Drone Fleet Control Optimized by Quantum Technology

Researchers have developed a scalable hybrid quantum-classical software framework to optimize how multiple drones operate in complex, ever-changing conditions.

Drone fleets are increasingly being adopted for use cases including logistics and defense. However, their flight paths need to consider many factors that can change suddenly, like weather and other obstacles in the airspace.

A team from Korea University and Sookmyung Women’s University combined quantum and classical computing methods known as Quantum Multi-Agent Reinforcement Learning (QMDRL) to optimize multi-drone mobility.

Multi-agent reinforcement learning is used for systems where multiple agents, such as drones, must interact and adapt to evolving conditions. It uses “reward values,” numerical signals that provide feedback to a drone about how well it is performing a given task to enable better decision-making.

The complexity of coordinating this for multiple agents and adapting to dynamic environments makes scalability challenging for classical computers.
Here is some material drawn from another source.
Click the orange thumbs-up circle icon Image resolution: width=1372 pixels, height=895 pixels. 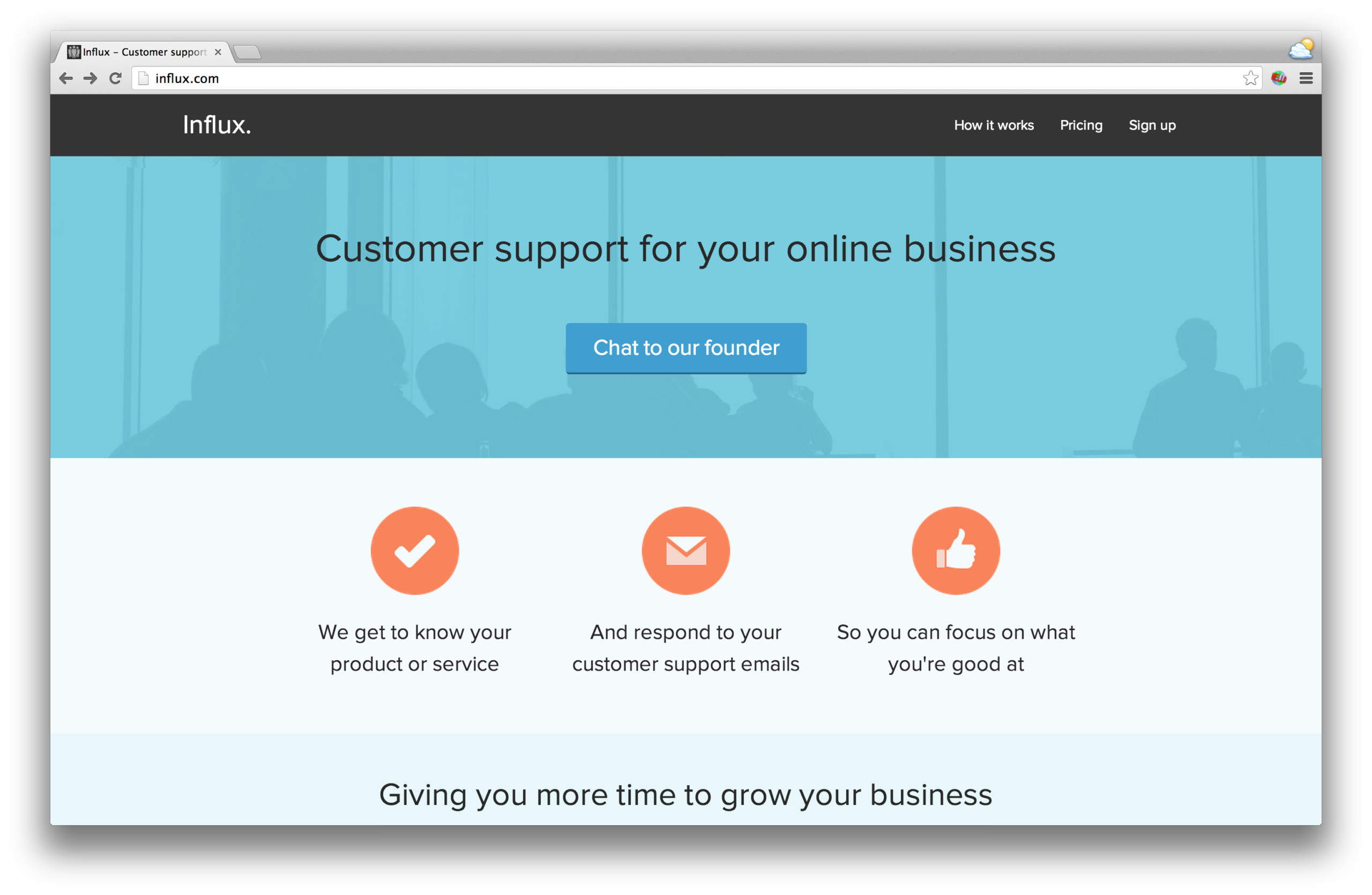pos(956,550)
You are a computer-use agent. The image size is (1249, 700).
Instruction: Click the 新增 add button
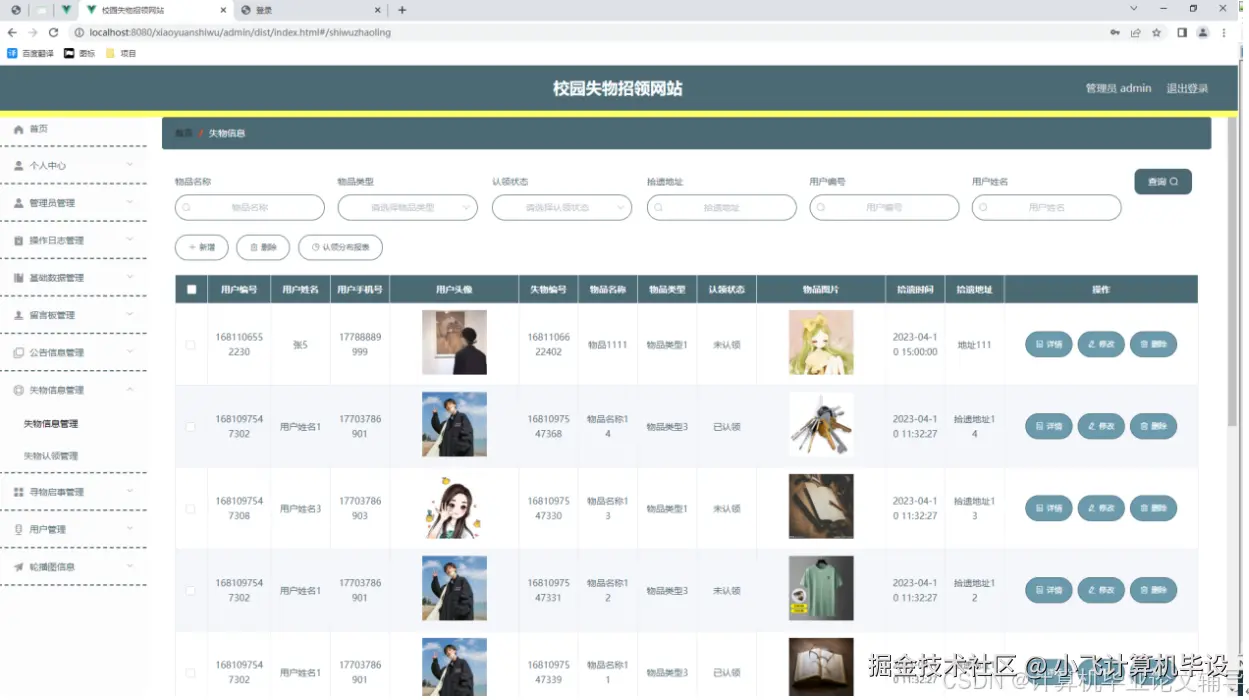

The QMDRL framework integrates quantum computing's strengths in handling complex many-body problems with classical computing “gradient descent,” a mathematical technique used in machine learning and optimization problems.

Related:Flying Vehicle Routing to be Tested with Quantum Computing

The quantum element uses a quantum policy (Q-policy) for real-time decision-making, generating actions that need to be carried out and distributing them between the drones.

The Q-policy uses a data re-uploading technique that encodes classical input data into quantum states, enabling faster calculation of action distributions. The result is an exponential speed-up in processing times and a more stable performance compared with traditional methods.

This advantage translates directly into improved coordination and higher reward values during training, making for more stable performance in real-time applications like drone fleet management.

The QMDRL framework could potentially be used in other multi-agent systems that require real-time control including autonomous vehicle fleets, flying vehicles and smart city infrastructure management.

The study, presented at the Asia Pacific Wireless Communications Symposium, was authored by Soohyun Park, Gyu Seon Kim, Soyi Jung and Joongheon Kim.